Published Monday, November 23, 2020 10:16AM EST
Last Updated Monday, November 23, 2020 11:15AM EST
The Ministry of Health says that there were 1,589 new instances of the disease caused by the novel coronavirus confirmed on Sunday as we all as another 19 deaths, 11 of which involved residents of long-term care facilities.
It is a new record caseload for any single 24-hour period, just barely topping the previous high of 1,588 that was reported on Saturday. It also represent a more sizeable increase on the 1,487 new cases that were reported last Monday.
The latest positive cases came on just 37,471 tests, repeating a trend that typically sees the province report fewer results at the beginning of the week due to a drop off in testing over the weekend.
The positivity percentage over the last 24 hours was 4.6 per cent. It is the highest that number has been since last Tuesday.
The vast majority of the new cases do continue to be clustered in Peel (535 cases), Toronto (336 new cases) and York (205 new cases) with those three regions accounting for more than two-thirds of all new infections.
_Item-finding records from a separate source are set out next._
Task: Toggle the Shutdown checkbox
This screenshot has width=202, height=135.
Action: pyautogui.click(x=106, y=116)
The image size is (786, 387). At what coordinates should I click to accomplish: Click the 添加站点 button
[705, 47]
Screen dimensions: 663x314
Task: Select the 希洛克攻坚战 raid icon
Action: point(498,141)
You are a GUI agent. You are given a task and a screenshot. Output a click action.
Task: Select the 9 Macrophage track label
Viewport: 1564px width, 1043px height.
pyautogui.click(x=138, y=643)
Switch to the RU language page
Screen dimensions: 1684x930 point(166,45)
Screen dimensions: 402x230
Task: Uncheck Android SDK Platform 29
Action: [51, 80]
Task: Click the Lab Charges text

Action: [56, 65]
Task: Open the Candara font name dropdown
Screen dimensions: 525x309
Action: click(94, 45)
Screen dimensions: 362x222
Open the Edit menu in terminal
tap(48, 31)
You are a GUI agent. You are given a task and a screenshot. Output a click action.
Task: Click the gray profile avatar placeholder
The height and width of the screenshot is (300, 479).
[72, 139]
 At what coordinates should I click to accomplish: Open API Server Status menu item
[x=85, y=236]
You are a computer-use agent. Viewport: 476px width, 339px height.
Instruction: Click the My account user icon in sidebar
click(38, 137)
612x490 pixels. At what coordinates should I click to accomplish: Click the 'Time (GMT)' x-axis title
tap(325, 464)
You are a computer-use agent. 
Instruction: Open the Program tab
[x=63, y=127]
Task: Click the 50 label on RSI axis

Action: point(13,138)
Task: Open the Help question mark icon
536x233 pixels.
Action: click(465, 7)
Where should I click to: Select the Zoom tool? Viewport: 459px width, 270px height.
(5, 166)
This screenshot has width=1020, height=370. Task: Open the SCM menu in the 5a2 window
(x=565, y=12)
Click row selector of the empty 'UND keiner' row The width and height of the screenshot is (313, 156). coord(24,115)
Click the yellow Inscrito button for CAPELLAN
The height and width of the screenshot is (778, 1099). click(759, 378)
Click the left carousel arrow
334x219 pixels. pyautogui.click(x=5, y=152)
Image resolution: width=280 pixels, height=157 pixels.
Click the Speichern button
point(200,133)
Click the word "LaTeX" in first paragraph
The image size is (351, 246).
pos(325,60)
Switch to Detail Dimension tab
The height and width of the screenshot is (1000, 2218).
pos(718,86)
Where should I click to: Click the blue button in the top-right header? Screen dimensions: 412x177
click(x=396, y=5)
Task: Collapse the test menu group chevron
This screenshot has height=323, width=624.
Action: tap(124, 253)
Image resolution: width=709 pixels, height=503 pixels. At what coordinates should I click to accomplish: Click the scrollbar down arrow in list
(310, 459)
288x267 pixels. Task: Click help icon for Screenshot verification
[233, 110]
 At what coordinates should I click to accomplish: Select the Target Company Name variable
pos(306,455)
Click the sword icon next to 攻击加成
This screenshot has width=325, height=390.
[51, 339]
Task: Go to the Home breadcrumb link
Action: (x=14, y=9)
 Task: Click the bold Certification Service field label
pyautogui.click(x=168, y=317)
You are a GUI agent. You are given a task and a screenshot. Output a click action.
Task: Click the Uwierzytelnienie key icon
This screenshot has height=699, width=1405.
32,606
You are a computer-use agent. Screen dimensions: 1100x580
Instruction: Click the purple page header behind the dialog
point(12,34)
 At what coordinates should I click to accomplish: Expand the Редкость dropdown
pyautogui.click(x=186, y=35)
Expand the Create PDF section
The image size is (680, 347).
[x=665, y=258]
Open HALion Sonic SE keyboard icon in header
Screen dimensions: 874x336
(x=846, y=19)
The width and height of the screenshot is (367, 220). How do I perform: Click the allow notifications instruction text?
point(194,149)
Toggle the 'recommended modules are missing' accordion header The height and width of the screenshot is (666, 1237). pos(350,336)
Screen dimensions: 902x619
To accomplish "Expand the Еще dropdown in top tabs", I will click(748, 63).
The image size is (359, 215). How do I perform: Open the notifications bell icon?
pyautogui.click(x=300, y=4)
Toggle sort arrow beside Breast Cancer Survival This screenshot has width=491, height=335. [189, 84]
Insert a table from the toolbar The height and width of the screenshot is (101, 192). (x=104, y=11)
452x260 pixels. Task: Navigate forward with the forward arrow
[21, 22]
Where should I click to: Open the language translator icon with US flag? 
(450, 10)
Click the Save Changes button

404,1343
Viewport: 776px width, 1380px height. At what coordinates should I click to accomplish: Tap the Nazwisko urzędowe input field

But the transmission of the virus does seem to be accelerating in communities across Ontario, as officials have warned.
On Monday there were 83 new cases reported in Waterloo, as the region officially moved into the red zone in Ontario’s COVID-19 framework. There was also another 41 new cases in Durham, 53 in Halton and 61 in Hamilton.
“The main thing people can do now is please stay home,” Toronto Mayor John Tory told CP24 on Monday morning. “It matters less in the context of achieving the result which kind of stores are closed and not closed. It matters more whether people decide to follow the advice, which is if it is at all possible just stay home.”
Modelling had warned of higher case counts by now
Modelling released earlier this month had warned that Ontario could see about 2,000 to 2,500 cases a day by this point en-route to 3,500 to 6,500 daily cases by mid-December but it would appear that we have fallen off that pace somewhat.
There are, however, still alarming indicators that point to challenging days on the horizon.
There are now 156 COVID-19 patients receiving treatment in the ICU and some hospitals have already had to cancel some elective surgeries and procedures to accommodate the influx.
Deaths are also steadily increasing after lagging behind the rise in case counts for months.
Over the last seven days an average of 19 COVID patients have died each day, up slightly from this time last week when the seven-day average was 18.
If there is reason for optimism, it comes in the form of encouraging news on the vaccine development front.
On Monday morning AstraZeneca reported that its vaccine appeared to be up to 90 per cent effective in late-stage trials. Moderna Inc. and Pfizer have also reported that their vaccines are more than 90 per cent effective with the latter having recently applied for emergency use authorization from U.S. officials.
“With these vaccine studies it is great news and it is always OK to take a stop along the way and smell the roses and a have a small celebration but we have to stay the course,” infectious diseases expert Dr. Issac Bogoch told CP24 on Monday, prior to the release of the latest numbers. “Our masks, our distancing, our hand sanitization, getting vaccinated for the flu. Just continue to adhere to these public health measures and it is clear that things are going to get better and better and better but we are not there yet. So just double down, hold the fortress, continue to practice our public health measures and we will be ok. We really will.”